Despite receiving the bulk of its funding from the county for the past 16 years, the United Animal Coalition has never released detailed financial reports beyond its tax forms, which are public because of the organization’s status as a 501(c)(3) nonprofit.
Barnes said his office is scrutinizing all of the coalition’s finances through records obtained in part from computers at the shelter, seized during the execution of a search warrant on Aug. 18. That includes donations, he said.
“We are looking into all aspects of money that came in, and donations is certainly part of it,” he said. “We have received some information from other folks who have given donations and were questioning what may have happened to them.”
Thousands of people donated money for Toby, hoping to help him heal and find a new home. But after the media storm surrounding the dog died down, people who had contributed to his care were left wondering how his life turned out.
“The last we heard was that he was adopted but then returned,” said Frances Howie, a Greensboro resident who donated $200 toward Toby’s surgeries. “I had also heard he was just staying with Marsha. Whatever happened to him?”
Since being cleared for adoption in July, not much. Williams said last fall that she had found a family to take him. The people later changed their mind after getting a dog somewhere else.
The shelter was flooded with hundreds of applications to adopt him prior to that, but it’s unclear whether that interest persisted.

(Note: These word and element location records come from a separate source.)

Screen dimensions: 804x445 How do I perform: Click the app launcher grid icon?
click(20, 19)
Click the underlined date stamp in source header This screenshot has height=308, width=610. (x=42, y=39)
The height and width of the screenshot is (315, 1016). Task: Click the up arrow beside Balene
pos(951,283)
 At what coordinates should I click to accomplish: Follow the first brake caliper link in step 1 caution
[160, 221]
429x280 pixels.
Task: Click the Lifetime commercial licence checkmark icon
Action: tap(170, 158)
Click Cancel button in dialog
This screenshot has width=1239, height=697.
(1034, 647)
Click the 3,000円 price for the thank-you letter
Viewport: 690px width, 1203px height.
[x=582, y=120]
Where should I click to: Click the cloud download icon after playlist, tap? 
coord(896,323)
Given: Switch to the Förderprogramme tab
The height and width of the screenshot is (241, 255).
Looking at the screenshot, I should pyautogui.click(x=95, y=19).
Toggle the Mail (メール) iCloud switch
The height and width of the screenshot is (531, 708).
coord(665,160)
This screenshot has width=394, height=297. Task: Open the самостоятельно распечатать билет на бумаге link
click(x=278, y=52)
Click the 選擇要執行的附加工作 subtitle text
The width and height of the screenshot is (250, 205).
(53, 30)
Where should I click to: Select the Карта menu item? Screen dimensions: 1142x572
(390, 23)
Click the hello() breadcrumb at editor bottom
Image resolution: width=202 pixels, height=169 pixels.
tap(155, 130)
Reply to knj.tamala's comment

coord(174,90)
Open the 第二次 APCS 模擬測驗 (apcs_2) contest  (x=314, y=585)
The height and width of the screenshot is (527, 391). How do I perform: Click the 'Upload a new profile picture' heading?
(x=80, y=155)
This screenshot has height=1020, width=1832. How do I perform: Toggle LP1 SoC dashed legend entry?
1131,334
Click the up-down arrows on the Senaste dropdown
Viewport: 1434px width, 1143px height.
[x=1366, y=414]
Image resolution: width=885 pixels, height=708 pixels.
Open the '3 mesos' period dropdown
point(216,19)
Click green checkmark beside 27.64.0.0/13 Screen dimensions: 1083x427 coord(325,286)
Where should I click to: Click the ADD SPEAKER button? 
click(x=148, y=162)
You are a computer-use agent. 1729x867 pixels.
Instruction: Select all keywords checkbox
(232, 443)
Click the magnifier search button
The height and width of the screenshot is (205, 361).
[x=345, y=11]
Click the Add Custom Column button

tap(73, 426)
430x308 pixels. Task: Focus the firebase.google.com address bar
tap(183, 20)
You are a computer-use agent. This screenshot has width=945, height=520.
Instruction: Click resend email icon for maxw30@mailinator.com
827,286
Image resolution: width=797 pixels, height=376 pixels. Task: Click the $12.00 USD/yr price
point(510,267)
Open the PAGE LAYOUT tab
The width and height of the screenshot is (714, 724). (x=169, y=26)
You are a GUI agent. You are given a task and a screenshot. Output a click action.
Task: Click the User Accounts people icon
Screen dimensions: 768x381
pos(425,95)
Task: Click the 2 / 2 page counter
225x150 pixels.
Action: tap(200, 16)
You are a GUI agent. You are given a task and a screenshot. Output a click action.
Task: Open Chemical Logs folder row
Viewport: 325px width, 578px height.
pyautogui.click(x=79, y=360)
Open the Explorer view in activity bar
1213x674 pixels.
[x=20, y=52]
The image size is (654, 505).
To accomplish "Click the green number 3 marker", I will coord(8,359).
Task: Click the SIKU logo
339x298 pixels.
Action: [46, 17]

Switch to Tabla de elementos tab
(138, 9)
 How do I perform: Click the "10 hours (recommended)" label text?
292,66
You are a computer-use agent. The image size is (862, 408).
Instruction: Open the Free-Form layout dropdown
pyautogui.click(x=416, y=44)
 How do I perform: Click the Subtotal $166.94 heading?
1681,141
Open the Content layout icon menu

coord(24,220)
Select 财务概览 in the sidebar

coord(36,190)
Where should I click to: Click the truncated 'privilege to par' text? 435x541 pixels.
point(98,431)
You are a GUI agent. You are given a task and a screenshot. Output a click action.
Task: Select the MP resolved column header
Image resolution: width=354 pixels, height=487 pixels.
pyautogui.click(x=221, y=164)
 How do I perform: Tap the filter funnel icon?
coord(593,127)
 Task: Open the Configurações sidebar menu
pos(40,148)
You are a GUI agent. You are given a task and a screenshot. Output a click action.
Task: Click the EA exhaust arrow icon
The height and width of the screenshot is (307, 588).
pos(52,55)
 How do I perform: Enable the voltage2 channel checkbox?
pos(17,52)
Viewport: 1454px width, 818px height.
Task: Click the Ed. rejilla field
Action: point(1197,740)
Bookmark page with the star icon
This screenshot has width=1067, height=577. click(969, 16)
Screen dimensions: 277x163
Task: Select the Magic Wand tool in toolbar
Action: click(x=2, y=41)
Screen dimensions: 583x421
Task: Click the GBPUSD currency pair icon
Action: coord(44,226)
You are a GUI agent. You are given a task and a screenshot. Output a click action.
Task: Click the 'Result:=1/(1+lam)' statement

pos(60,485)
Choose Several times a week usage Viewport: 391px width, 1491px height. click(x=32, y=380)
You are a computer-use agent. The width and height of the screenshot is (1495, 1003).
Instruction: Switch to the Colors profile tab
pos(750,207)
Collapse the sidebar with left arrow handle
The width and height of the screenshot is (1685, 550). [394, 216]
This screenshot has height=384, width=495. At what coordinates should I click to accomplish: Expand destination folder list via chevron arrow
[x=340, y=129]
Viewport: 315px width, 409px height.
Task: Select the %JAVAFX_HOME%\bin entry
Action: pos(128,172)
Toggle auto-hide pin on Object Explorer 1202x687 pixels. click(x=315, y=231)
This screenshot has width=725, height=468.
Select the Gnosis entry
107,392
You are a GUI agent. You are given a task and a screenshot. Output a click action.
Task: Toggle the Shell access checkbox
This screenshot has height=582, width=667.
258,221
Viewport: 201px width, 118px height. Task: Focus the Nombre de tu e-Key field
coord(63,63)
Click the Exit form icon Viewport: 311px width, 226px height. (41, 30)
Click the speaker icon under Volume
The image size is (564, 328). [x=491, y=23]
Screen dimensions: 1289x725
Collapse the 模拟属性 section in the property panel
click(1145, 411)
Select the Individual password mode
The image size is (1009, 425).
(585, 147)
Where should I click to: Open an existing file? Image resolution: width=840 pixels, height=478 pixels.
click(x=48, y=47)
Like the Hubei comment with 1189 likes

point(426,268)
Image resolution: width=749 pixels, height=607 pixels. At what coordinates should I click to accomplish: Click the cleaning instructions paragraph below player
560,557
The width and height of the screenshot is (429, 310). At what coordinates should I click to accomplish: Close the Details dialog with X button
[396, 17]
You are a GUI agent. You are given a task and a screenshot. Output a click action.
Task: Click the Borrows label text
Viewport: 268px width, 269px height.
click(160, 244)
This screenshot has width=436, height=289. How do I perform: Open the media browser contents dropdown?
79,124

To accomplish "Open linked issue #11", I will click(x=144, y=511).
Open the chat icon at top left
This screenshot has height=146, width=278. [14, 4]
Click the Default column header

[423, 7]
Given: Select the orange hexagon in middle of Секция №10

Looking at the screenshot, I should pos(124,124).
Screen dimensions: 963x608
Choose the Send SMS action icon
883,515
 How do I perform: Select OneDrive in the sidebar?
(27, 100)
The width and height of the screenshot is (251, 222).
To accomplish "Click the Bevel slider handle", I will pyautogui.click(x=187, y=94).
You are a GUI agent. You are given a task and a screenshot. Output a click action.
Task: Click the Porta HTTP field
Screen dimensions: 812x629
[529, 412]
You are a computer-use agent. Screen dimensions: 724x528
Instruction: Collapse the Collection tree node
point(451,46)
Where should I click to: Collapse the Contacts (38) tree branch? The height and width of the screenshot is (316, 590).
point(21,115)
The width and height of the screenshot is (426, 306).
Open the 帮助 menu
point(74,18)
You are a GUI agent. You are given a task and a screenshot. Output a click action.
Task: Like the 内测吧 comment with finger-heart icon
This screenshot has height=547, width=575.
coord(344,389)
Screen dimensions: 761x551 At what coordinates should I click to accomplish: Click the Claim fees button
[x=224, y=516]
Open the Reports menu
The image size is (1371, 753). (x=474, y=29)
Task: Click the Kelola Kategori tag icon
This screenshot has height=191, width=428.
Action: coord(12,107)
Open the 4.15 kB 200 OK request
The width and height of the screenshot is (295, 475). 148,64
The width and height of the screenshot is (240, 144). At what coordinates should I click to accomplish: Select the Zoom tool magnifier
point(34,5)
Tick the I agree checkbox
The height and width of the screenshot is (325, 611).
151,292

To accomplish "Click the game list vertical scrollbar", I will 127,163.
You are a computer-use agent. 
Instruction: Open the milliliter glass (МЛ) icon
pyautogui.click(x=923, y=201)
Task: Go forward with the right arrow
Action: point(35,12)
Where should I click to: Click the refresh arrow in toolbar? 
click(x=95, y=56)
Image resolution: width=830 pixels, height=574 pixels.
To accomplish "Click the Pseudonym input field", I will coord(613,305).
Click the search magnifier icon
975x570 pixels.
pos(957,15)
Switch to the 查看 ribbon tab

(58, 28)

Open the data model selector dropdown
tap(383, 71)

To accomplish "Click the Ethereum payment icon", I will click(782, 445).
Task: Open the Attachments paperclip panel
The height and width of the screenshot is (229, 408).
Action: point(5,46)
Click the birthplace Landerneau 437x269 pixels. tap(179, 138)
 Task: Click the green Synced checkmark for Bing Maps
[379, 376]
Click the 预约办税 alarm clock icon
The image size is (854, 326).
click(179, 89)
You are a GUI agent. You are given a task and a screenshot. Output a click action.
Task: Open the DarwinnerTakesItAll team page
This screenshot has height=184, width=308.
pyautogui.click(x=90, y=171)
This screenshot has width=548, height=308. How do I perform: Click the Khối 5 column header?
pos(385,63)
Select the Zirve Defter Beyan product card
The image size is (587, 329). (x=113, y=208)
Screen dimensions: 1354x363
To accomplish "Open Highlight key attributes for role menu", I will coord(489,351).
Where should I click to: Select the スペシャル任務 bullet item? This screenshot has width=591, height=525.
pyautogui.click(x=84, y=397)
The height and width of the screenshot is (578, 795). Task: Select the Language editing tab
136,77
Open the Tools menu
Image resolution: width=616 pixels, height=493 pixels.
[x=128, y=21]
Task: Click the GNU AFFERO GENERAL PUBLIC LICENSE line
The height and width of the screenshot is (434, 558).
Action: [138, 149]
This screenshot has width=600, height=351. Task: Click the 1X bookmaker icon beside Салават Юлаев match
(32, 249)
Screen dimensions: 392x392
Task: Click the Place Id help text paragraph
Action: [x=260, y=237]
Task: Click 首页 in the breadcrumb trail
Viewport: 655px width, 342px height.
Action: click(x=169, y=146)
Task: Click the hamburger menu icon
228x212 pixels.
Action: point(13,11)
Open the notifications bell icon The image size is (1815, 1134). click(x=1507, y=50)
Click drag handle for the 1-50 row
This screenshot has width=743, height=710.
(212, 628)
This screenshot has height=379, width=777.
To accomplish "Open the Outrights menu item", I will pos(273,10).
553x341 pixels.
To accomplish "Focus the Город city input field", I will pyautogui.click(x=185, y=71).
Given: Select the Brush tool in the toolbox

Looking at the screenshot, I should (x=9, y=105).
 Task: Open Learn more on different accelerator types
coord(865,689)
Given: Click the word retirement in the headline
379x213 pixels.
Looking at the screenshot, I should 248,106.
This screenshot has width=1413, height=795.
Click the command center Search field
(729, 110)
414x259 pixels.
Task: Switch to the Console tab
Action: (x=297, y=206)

All rescuers know for sure is that Toby had been living in the shelter ever since.
“I am not privy to their records,” said Schwartz, the manager of All Pets Considered and treasurer for Almost Home Dachshund Rescue. “The shelter had stated only that the applications that had come through were not qualified to adopt Toby.”
But Toby got out sometimes, Schwartz said. He was regularly groomed at All Pets Considered, a Greensboro store and care facility that spiffs up animals from the shelter several times a week to help facilitate quicker adoptions.
When the state pulled the United Animal Coalition’s license and the county took over, Schwartz told officials she would be happy to take Toby from the shelter and help him find a home.
“Because Toby has some behavioral issues, I had indicated to the shelter staff that if they needed a rescue to take him in, I would be willing to do that,” she said.
Toby’s behavioral issues aren’t major, she added. He can be possessive of toys and doesn’t always respect boundaries with people and other animals. He also has severe allergies and would require an owner who could both train him behaviorally and afford to treat his ongoing medical issues.
“Several of our staff had relationships with him thanks to his standing grooming appointments,” Schwartz said. “So they offered to help. We had some foster families in mind.”
Today, Toby is living with a foster family that plans to adopt him permanently, she said. He lives with a cat and another dog, and is learning to be more polite and respectful.
“He’s going on walks every day and learning his manners,” she said. “He’s happy and very healthy. It’s going well.”
Beyond those details, Schwartz said, the foster family would prefer to keep things private.
“They’d just like to give him a life outside of the limelight,” she said. “We recognize that a lot of people have loved him and given to him, and we really appreciate that, but we really want to give him a home out of the spotlight where he can be a normal citizen.”